It's all well and good to rant about how you hate prostitution. And while prostitution is a sexist practice, and overall I think it should end, if it's going to exist we should insist that the women who find themselves having no other choices should have full rights as workers and not be criminalized by the legal system or exploited by pimps. A healthy society probably would not have prostitution at all, but the fact is that we live in a deeply sick society and it's best to handle it in a way that will do the least harm until we can get rid of it through consistent education and the end of poverty. Criminalization has always failed.

agnixie
25th April 2011, 22:40
Prostitution is a direct product of Capitalism-caused poverty. Many prostitutes are single mothers whom are desperate to make ends meet, so they subject their bodies to disgusting perverts with the intent of using them for pleasure. So they have sex with hundreds of men and most of the time acquire STDs and are branded forever with sickness because of the corrupt system. Legalizing Prostitution? I'd rather die for the rights of women rather than support the legalization of that dreadful and sad trade of last resort.

PROBLEM SET →
(1) Please write out the prostitution discussion word for word, everything from "It's all well" down to "has always failed.".
(2) According to the prostitution discussion, what is prostitution a direct product of?
The listing that comes after this point is drawn from a separate source.

LISTING →
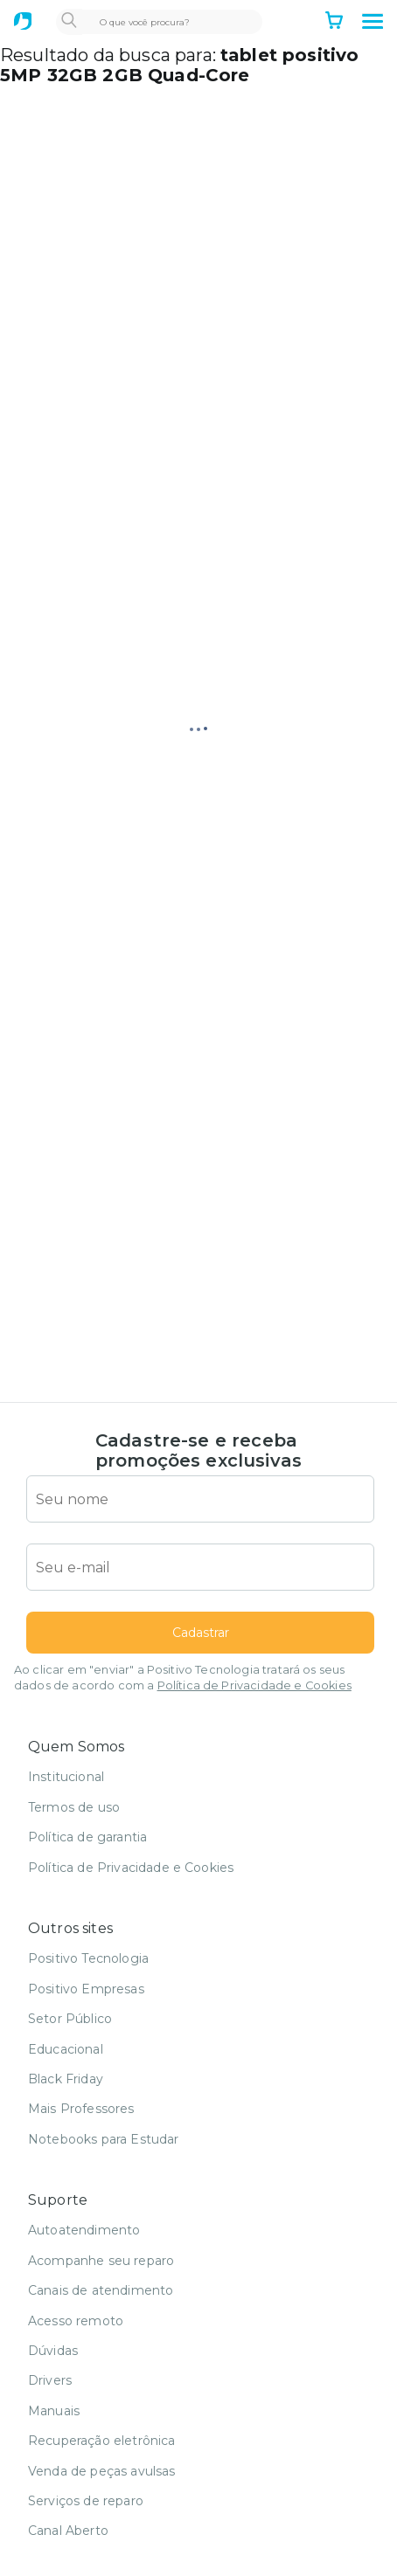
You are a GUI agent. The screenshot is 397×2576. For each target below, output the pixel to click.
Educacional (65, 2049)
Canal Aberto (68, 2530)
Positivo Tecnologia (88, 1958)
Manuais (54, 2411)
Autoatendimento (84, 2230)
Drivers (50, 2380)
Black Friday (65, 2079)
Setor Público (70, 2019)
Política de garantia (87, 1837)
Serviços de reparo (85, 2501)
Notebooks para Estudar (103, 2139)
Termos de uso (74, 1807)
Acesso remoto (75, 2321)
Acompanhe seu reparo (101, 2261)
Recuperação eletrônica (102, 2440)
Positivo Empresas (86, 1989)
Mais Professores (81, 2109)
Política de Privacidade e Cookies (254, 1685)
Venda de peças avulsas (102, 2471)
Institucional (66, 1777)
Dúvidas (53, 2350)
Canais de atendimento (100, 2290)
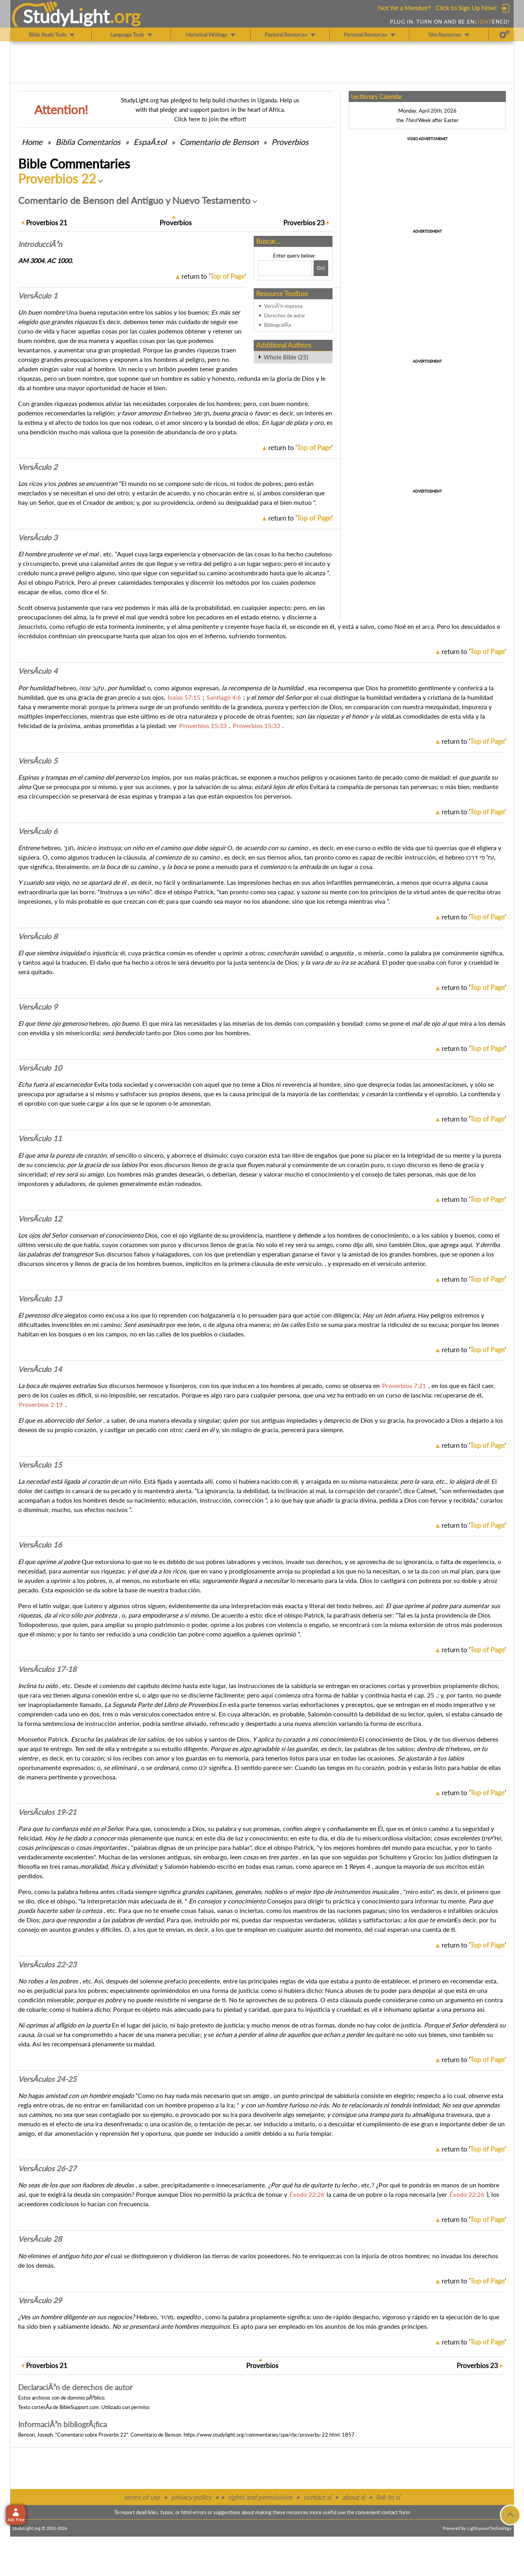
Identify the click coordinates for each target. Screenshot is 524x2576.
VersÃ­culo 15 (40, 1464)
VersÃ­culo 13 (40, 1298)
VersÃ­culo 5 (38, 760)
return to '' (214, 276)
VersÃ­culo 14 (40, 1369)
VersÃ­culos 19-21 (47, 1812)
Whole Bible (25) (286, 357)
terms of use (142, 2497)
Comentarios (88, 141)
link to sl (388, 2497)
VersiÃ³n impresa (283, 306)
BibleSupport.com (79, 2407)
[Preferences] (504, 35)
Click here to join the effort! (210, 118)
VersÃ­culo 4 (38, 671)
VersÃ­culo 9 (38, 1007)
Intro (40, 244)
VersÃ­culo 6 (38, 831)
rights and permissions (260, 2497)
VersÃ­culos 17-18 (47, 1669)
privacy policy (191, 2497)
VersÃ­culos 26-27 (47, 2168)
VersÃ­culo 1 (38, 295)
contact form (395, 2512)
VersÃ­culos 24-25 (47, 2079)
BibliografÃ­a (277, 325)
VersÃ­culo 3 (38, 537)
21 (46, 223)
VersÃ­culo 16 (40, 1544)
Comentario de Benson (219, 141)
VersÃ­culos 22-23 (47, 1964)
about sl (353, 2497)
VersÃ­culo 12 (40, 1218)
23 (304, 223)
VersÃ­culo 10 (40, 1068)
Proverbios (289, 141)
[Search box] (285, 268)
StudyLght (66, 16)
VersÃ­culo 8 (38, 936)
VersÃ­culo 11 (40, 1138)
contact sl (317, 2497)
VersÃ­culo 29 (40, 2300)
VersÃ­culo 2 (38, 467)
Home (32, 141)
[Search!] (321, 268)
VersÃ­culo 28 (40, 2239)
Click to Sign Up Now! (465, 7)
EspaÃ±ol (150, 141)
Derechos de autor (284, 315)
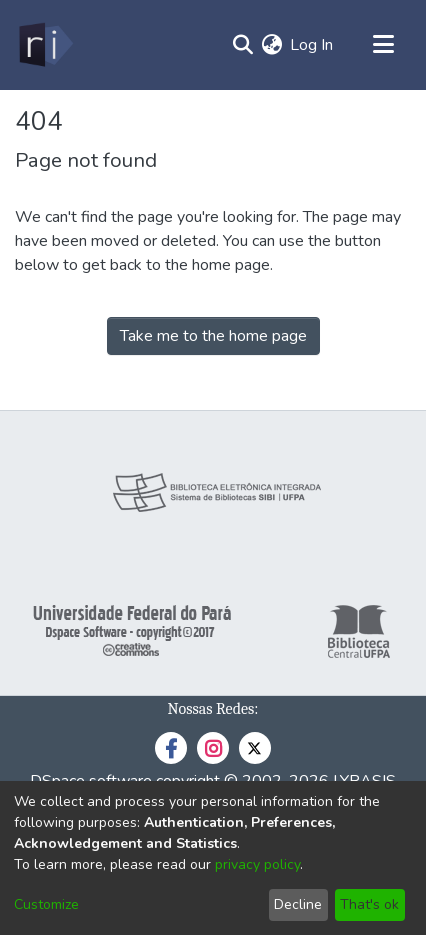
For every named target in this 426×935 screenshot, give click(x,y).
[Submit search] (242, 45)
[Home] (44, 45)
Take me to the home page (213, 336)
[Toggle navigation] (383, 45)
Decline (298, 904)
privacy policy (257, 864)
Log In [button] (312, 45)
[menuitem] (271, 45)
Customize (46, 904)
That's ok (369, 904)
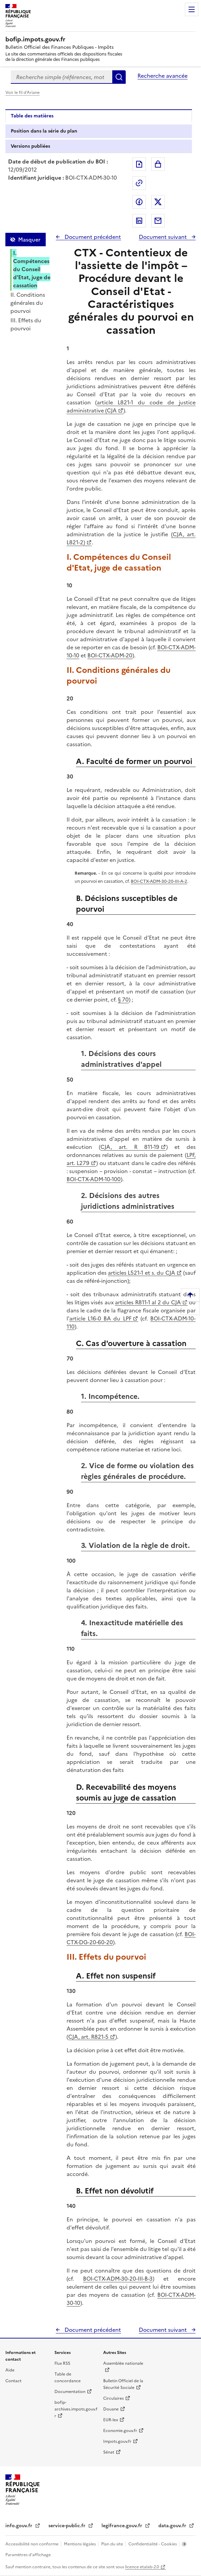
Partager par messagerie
---
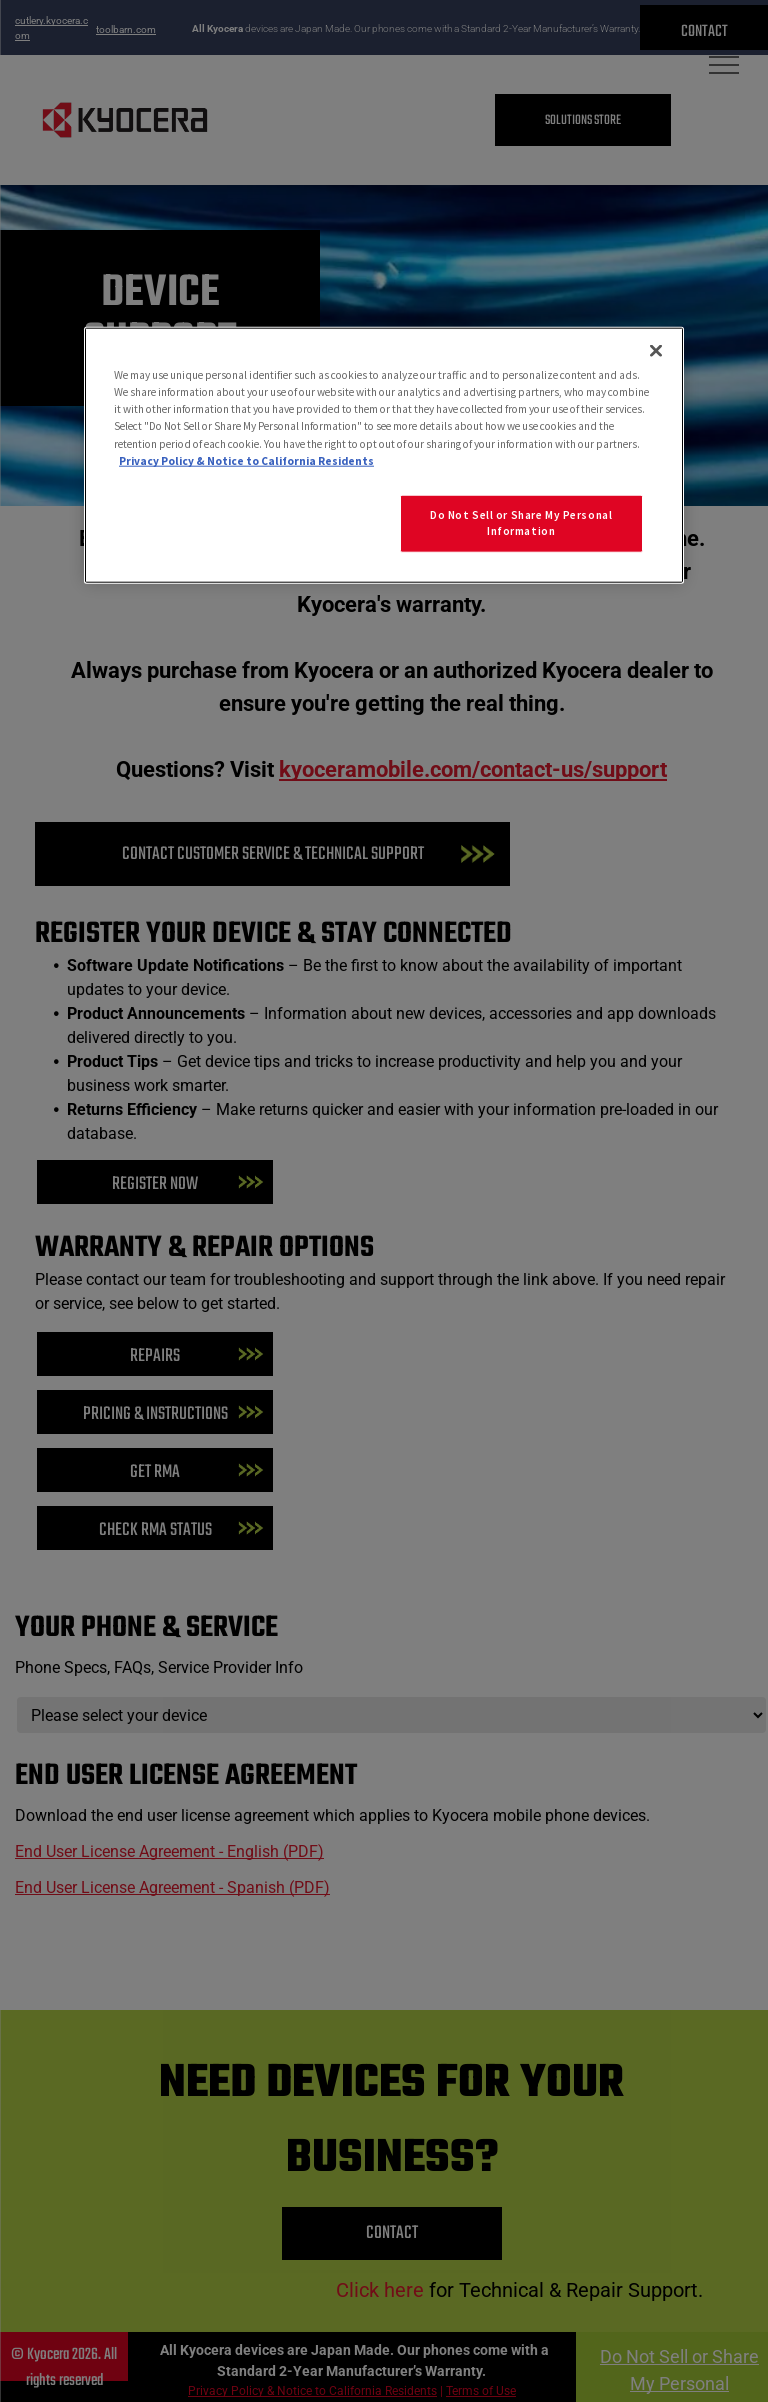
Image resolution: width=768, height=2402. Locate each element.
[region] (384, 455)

RESPONSES FOR EACH TASK →
(1)
It's all well and good to rant about how you hate prostitution. And while prostitution is a sexist practice, and overall I think it should end, if it's going to exist we should insist that the women who find themselves having no other choices should have full rights as workers and not be criminalized by the legal system or exploited by pimps. A healthy society probably would not have prostitution at all, but the fact is that we live in a deeply sick society and it's best to handle it in a way that will do the least harm until we can get rid of it through consistent education and the end of poverty. Criminalization has always failed.

(2) Capitalism-caused poverty.